Australian diplomat and public servant

Paul Thomas O'Sullivan , (born 3 February 1948) is an Australian diplomat and public servant who served as Australia's High Commissioner to New Zealand and as former Director-General of Security. O'Sullivan accepted a role as a political advisor for the Abbott government in 2013.

==Background and career==
O'Sullivan attended Marcellin College, Randwick, and graduated from the University of Sydney with a Bachelor of Arts (Hons).

===Public service and diplomatic career===
After joining the Department of Foreign Affairs in 1971, O'Sullivan held diplomatic appointments in Rome, Washington, D.C. and Cairo. Between 1991 and 1994 he was the Australian representative to the UN disarmament office. From 1994 to 1996 he headed two divisions in the Department of Foreign Affairs and Trade. After serving as Deputy Chief of Mission at the Australian Embassy in Washington, O'Sullivan was appointed as the Australian Ambassador to Germany in 1999.

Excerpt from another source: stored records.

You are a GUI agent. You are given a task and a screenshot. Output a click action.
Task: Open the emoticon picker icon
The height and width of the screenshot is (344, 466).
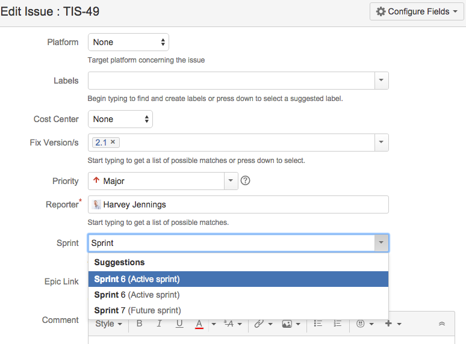pos(361,324)
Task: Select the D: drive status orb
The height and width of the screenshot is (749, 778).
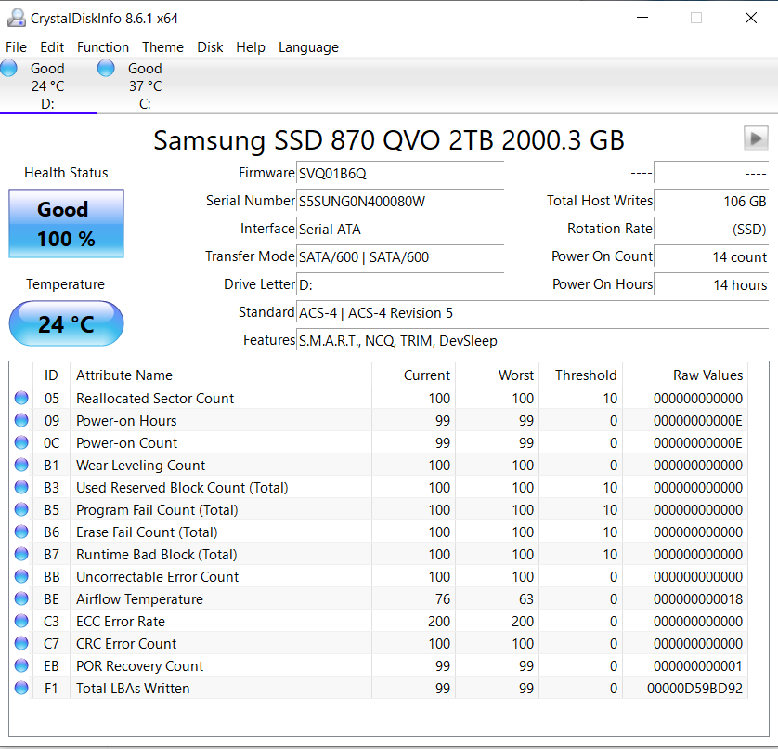Action: (x=9, y=68)
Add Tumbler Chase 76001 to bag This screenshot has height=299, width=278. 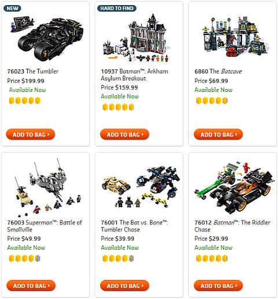click(x=125, y=286)
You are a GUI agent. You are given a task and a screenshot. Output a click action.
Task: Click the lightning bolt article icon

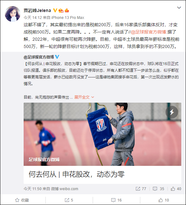click(171, 112)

O'Sullivan was a Deputy Secretary in the Department of Foreign Affairs and Trade between 2003 and 2004. He was appointed as Senior Advisor (International) to Prime Minister John Howard in January 2004, taking up his appointment to head the Australian Security Intelligence Organisation in July 2005. Between 2004 and 2005 O'Sullivan was concurrently a Commissioner of the National Crime Commission.

O'Sullivan's appointment as Director-General of Security was criticised by former Australian Secret Intelligence Service officer Warren Reed, who claimed that O'Sullivan failed to protect Reed's cover while serving as deputy to the Australian Ambassador in Cairo, leading to the abduction of Reed's operational assistant by Egyptian security agents and the closure of the ASIS station in Cairo. Within weeks of his appointment to lead ASIO, the series of Islamic suicide bombings of London occurred amid domestic calls for draconian counter-terrorism laws, followed some months later with the 2005 Bali bombings, leaving four Australian tourists dead. In 2006, O'Sullivan warned that terrorists could carry out attacks on hotels and restaurants in Australia. Following actions by two ASIO agents that a Supreme Court Justice stated was probably criminal and constituted kidnapping under the law, the court dismissed legal proceedings after assessing the ASIO interviews were inadmissible. O'Sullivan defended the actions by the ASIO agents, although he did admit that changes have been made to ASIO's procedures.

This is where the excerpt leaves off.